Wednesday, December 23, 2009

Egypt blocks Gaza Freedom March

Egyptian authorities rejected a request by international activists Monday to stage a scheduled march to the Gaza Strip through the Egyptian border town of Rafah to mark the one-year anniversary of Israel's three-week-long assault on the coastal enclave during which more than 1400 Palestinians were killed.
"Some international organizations have requested permission for a solidarity march--the 'Gaza Freedom March'-- into the Gaza Strip," the Egyptian Foreign Ministry declared in a statement. "Egypt finds it difficult to cooperate with this march in light of the sensitive situation in the Gaza Strip."

According to Codepink, an American rights group, march organizers had set November 30 as a cut-off date for registration in order to give Egyptian officials sufficient time to clear would-be participants for entry into the strip.

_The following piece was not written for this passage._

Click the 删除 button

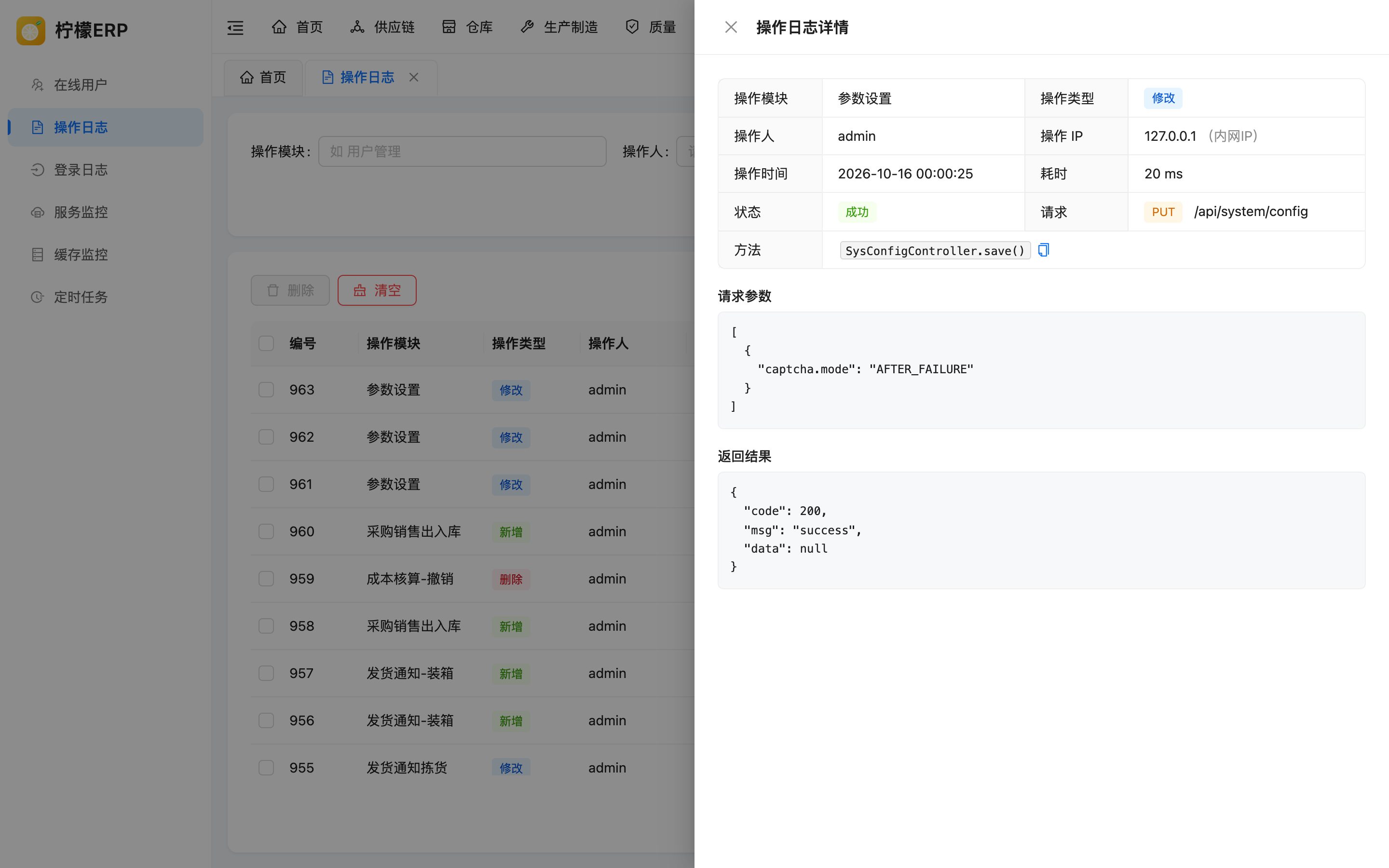coord(290,290)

Egypt often acts sensitively--and, at times, aggressively--to international solidarity campaigns with the Gaza Strip, which has been ruled by Palestinian resistance movement Hamas since 2007. In October, the 'Miles of Smiles' solidarity group was denied entry into the territory for five weeks on the grounds that it had not obtained official authorization. The group came with 220 wheel chairs for Palestinians who had become disabled as a result of the Israeli attack.
 In February the German-Egyptian peace activist and blogger Philip Rizk waqs detained for four days for attempting to cross into the Gaza Strip 'illegally'. In the same month, Magdy Hussein, head of Egypt's frozen Islamist Labor Party, was sentenced to two years in jail by an Egyptian military court for illegally crossing into the territory during the assault. On the domestic front, meanwhile, the Egyptian government has been cracking down on Gaza solidarity protests, fearing that these might bolster the popularity of its foremost political rival, the Muslim Brotherhood opposition movement, which has historical and ideological ties with Hamas.